BEGIN

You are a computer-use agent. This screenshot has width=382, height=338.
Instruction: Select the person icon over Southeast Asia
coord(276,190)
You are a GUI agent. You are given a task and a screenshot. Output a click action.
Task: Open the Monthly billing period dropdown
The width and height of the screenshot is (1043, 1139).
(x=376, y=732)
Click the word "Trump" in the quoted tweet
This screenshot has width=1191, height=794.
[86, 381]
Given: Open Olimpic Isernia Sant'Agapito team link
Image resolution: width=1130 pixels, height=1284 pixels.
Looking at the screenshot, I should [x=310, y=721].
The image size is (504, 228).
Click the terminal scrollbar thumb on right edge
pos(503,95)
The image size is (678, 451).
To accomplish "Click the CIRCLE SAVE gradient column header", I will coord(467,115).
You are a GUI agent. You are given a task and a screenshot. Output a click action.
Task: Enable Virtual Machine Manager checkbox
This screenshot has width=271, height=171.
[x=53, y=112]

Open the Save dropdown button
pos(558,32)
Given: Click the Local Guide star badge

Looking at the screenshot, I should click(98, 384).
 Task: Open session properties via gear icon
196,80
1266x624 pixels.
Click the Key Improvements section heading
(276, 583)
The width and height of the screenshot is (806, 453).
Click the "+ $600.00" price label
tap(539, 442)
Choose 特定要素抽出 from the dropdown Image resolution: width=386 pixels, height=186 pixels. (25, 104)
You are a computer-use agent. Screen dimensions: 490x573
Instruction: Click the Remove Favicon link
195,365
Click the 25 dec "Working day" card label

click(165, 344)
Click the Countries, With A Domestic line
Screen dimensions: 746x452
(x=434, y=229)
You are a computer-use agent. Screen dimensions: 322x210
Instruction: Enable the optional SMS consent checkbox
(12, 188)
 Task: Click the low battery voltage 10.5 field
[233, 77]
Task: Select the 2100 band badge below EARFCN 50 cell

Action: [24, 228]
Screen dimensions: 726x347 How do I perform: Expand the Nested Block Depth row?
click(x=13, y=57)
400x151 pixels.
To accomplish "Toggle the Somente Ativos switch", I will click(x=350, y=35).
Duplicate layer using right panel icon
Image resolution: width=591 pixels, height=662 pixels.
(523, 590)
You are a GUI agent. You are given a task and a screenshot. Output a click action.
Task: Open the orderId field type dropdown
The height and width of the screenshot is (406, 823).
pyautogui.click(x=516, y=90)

END

| ACTION ITEM |
The response should be a verbatim transcription of the data.

| SOLUTION TO THIS TASK |
You are a computer-use agent. This screenshot has width=382, height=338.
Instruction: Select the person icon over Southeast Asia
coord(276,190)
You are a GUI agent. You are given a task and a screenshot. Output a click action.
Task: Open the Monthly billing period dropdown
The width and height of the screenshot is (1043, 1139).
(x=376, y=732)
Click the word "Trump" in the quoted tweet
This screenshot has width=1191, height=794.
[86, 381]
Given: Open Olimpic Isernia Sant'Agapito team link
Image resolution: width=1130 pixels, height=1284 pixels.
Looking at the screenshot, I should [x=310, y=721].
The image size is (504, 228).
Click the terminal scrollbar thumb on right edge
pos(503,95)
The image size is (678, 451).
To accomplish "Click the CIRCLE SAVE gradient column header", I will coord(467,115).
You are a GUI agent. You are given a task and a screenshot. Output a click action.
Task: Enable Virtual Machine Manager checkbox
This screenshot has width=271, height=171.
[x=53, y=112]

Open the Save dropdown button
pos(558,32)
Given: Click the Local Guide star badge

Looking at the screenshot, I should click(98, 384).
 Task: Open session properties via gear icon
196,80
1266x624 pixels.
Click the Key Improvements section heading
(276, 583)
The width and height of the screenshot is (806, 453).
Click the "+ $600.00" price label
tap(539, 442)
Choose 特定要素抽出 from the dropdown Image resolution: width=386 pixels, height=186 pixels. (25, 104)
You are a computer-use agent. Screen dimensions: 490x573
Instruction: Click the Remove Favicon link
195,365
Click the 25 dec "Working day" card label

click(165, 344)
Click the Countries, With A Domestic line
Screen dimensions: 746x452
(x=434, y=229)
You are a computer-use agent. Screen dimensions: 322x210
Instruction: Enable the optional SMS consent checkbox
(12, 188)
 Task: Click the low battery voltage 10.5 field
[233, 77]
Task: Select the 2100 band badge below EARFCN 50 cell

Action: [24, 228]
Screen dimensions: 726x347 How do I perform: Expand the Nested Block Depth row?
click(x=13, y=57)
400x151 pixels.
To accomplish "Toggle the Somente Ativos switch", I will click(x=350, y=35).
Duplicate layer using right panel icon
Image resolution: width=591 pixels, height=662 pixels.
(523, 590)
You are a GUI agent. You are given a task and a screenshot. Output a click action.
Task: Open the orderId field type dropdown
The height and width of the screenshot is (406, 823).
pyautogui.click(x=516, y=90)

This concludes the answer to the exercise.